Given exercise A: Copy word for word the part of the passage on artists' books that begins at the words "In Cohick’s world, the" and ends after the words "and Geofroy Tory.".

— begin Excerpt provided —

In Cohick’s world, the book and art make, and should be perceived as, a “strange” continuity. His vision and embrace of the collagraph suggest a 21st century version of William Blake. He names his nearer contemporaries as Ken Campbell, Walter Hamady, Amos P. Kennedy, Jr., Karen Kunc, Emily McVarish, Dieter Roth and Nancy Spero. In the Books On Books Collection, those far and near can also be found in Eleonora Cumer, Raffaella della Olga and Geofroy Tory.
Your House (2006) Olafur Eliasson Hardback handbound with 454 laser cut leaves. H273 × W432 × D114 mm. Edition of 225, of which this is #210. Acquired from Carolina Nitsch Contemporary Art, August 2020. Photos: Books On Books Collection, displayed with permission of the artist.
Your House is a laser-cut model of Olafur Eliasson’s residence in Copenhagen at a scale of 1:85, which means that each page equates to a 220 mm section of the actual house. How do you read a work like this — physically? At the 22″ mark in the video below, the pages fall in a cascade like a flipbook, but for the most part, their size, accumulated bulk and weight — and delicacy — defy that handling. They must be turned slowly and carefully. Your House heeds the task of the arts as posed by the architect Juhani Pallasmaa, “in our age of speed, …to defend the comprehensibility of time, its experiential plasticity, tactility and slowness” (The Embodied Image, p. 78).
As you move from Your House‘s entrance to its exit, the outlines of walls, floors, stairs, doors, domes, windows, fireplaces and bookcases tremble in the air. Is this what Gaston Bachelard calls “the material imagination”? What Juhani Pallasmaa calls “the embodied image”?

— end Excerpt provided —

Given exercise B: Quote the lines of the records below, starting at the line containing "Task: Open the ProgressiveCongress.org link" and ending after the line containing "Action: (1181, 44)".

— begin Supplied data —

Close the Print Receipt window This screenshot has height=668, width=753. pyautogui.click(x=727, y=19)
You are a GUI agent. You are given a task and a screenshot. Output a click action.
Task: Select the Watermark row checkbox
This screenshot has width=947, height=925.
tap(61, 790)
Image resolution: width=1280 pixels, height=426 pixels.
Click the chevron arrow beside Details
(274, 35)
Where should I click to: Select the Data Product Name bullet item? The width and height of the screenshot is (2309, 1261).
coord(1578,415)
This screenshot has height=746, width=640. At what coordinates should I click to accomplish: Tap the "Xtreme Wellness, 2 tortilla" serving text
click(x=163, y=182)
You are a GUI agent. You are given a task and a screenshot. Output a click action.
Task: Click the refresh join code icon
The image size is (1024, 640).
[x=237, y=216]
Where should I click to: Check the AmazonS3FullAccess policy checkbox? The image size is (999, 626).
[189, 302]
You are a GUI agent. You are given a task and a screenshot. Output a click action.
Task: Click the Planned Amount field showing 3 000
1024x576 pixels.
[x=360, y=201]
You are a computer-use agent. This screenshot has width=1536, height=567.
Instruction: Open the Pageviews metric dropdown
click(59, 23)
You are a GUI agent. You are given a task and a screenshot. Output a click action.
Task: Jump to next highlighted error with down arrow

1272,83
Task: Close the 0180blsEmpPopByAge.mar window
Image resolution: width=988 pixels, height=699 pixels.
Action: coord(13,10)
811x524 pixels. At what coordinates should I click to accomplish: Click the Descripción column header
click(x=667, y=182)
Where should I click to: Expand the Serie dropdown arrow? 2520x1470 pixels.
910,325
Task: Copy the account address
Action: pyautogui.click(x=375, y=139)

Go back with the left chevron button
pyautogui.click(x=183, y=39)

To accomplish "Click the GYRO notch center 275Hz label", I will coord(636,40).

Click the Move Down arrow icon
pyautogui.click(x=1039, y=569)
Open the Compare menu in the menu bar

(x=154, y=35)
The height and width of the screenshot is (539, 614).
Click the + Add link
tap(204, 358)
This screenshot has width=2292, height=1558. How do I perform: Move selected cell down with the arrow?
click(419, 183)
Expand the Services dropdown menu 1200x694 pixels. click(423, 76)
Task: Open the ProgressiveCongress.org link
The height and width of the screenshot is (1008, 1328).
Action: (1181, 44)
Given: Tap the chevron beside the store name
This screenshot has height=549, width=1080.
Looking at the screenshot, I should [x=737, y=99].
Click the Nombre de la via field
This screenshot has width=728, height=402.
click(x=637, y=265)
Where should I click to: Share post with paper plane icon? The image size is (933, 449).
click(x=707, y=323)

— end Supplied data —

Correct answer A:
In Cohick’s world, the book and art make, and should be perceived as, a “strange” continuity. His vision and embrace of the collagraph suggest a 21st century version of William Blake. He names his nearer contemporaries as Ken Campbell, Walter Hamady, Amos P. Kennedy, Jr., Karen Kunc, Emily McVarish, Dieter Roth and Nancy Spero. In the Books On Books Collection, those far and near can also be found in Eleonora Cumer, Raffaella della Olga and Geofroy Tory.

Correct answer B:
Task: Open the ProgressiveCongress.org link
The height and width of the screenshot is (1008, 1328).
Action: (1181, 44)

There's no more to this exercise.